LOL... like some sort of twilight zone. I know I have passed through that too.
 

miss_amy

Well-known member
OMG! Got so embarrassed at work today. A man who keeps paying me attention said really loudly in front of everyone, 'nice arse by the way' to me. Everyone laughed, I got really embarrassed and went scarlett red. Now paranoid that what I'm wearing is highlighting my bum or something......Off to find a sack to wear for the rest of today.
 

Zarrix

Well-known member
^^^
Thats :oops: but almost anybody would be embarrassed by that tbh. When it happens to us, it is even worse though =(

Today went downhill at work today. At the end of the day I felt so nervous about other people judging me, that I wanted to get the hell out of there. Two more days of it now. Im considering cutting back my workload, the job is getting harder, and the new management pays more attention to what I do. Somethings gonna give I think.
 

miss_amy

Well-known member
Think I might have a problem developing at work. Guy at work who said I had nice bum yesterday today planted a great smacking kiss on my face. I'm not interested, I am married and by the way he has lady and is getting married in September.
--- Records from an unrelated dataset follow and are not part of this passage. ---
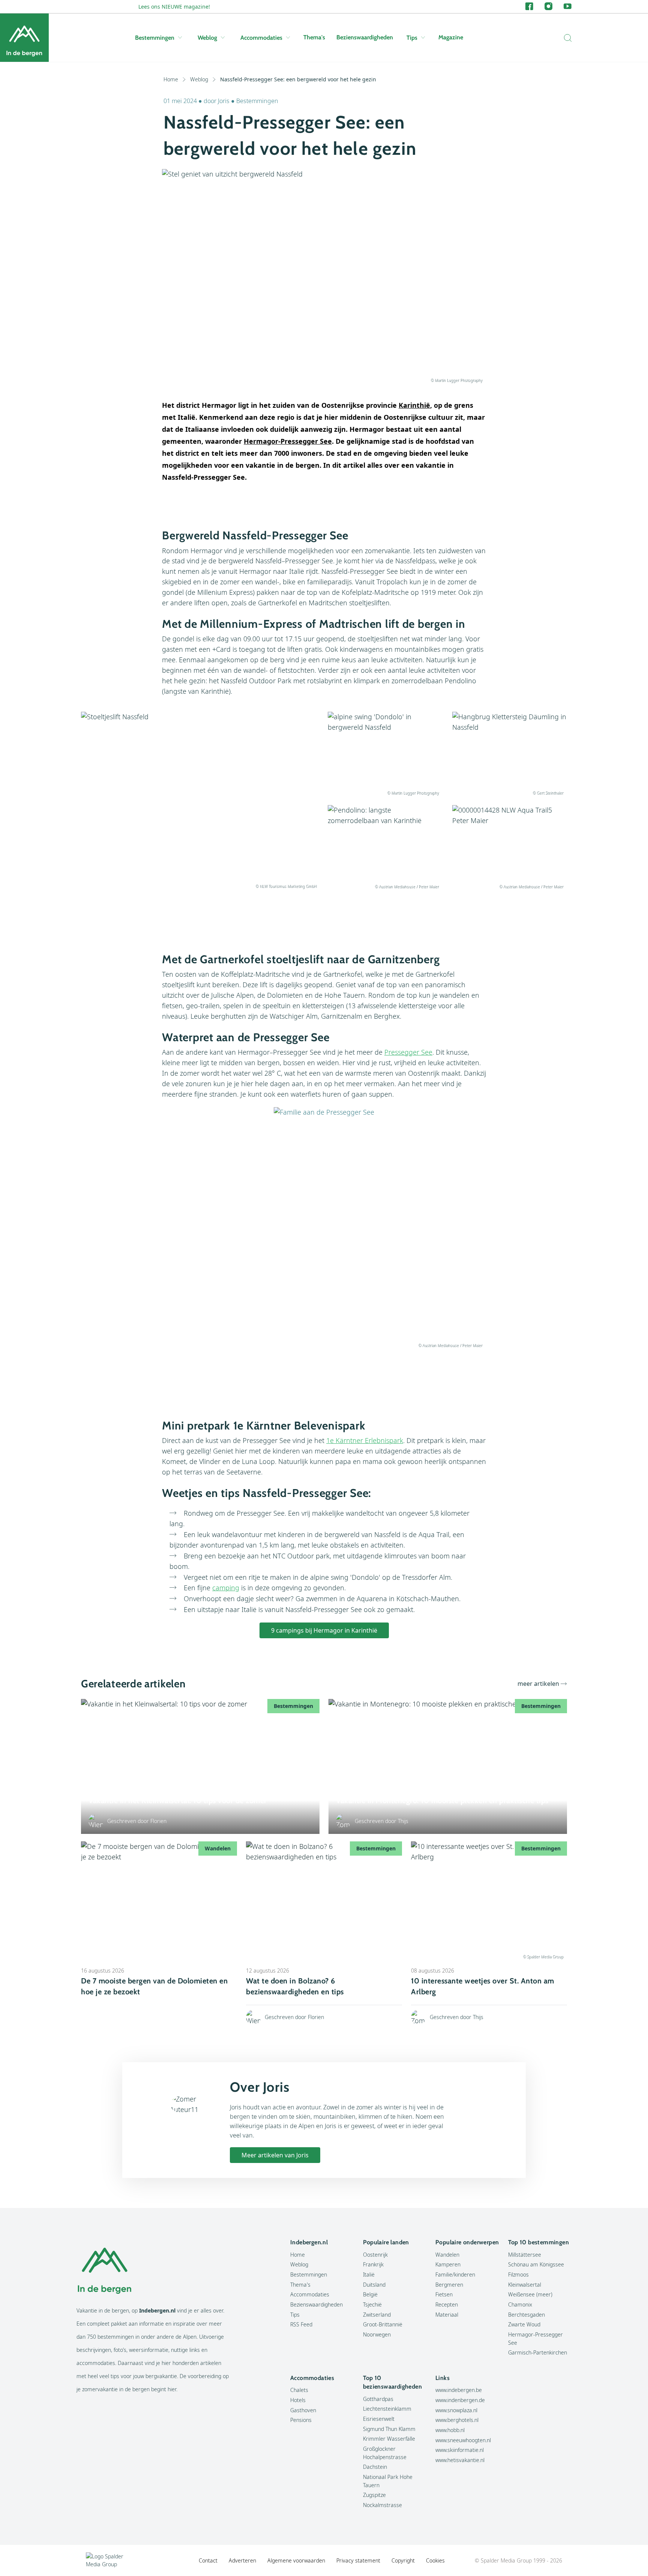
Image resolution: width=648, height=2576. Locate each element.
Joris (224, 101)
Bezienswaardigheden (364, 37)
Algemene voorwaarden (296, 2560)
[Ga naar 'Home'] (24, 37)
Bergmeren (449, 2284)
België (370, 2294)
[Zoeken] (566, 38)
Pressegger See (408, 1052)
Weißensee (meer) (530, 2294)
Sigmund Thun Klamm (389, 2428)
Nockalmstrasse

I just don't know how to deal with this. I feel so uncomfortable.
 

artist

Active member
morningmat said:
Im so pissed off with this.. All i do is run my life with worrys, i feel most people are out to get me... like most people know me and in some way, i must of upset them some how, or maybe upset someone they know, so now they hate me... and want to hurt me...
Im scared of fighting and scared of fighting back...
Its controls everything in my life.... excuse after excuse to get out of going doing anything....I worry about things that happened years ago and am starting to get a little stressed with it.....
sorry about my first post,but it feels good to get it off my chest!!!!
 

artist

Active member
hi mate, i get the same thoughts but i know they`re not true, just distorted by fear snd self doubt, steve.
 

blonderedhead

Well-known member
I felt so horrible earlier. I was so miserable and irritated by everyone that I kept getting really snappy and b*tchy which makes me feel so much worse! Like someone was in my face trying to talk to me about depression yesterday and they were like "well I find the best thing to do is laugh" and I made a b*tchy remark. I get so easily annoyed by happy people lol... And it makes me feel so evil :twisted:
 

artist

Active member
unless someone has experienced the titanic misery of depression then they will say dumb things, feeling evil is ok, let off some steam.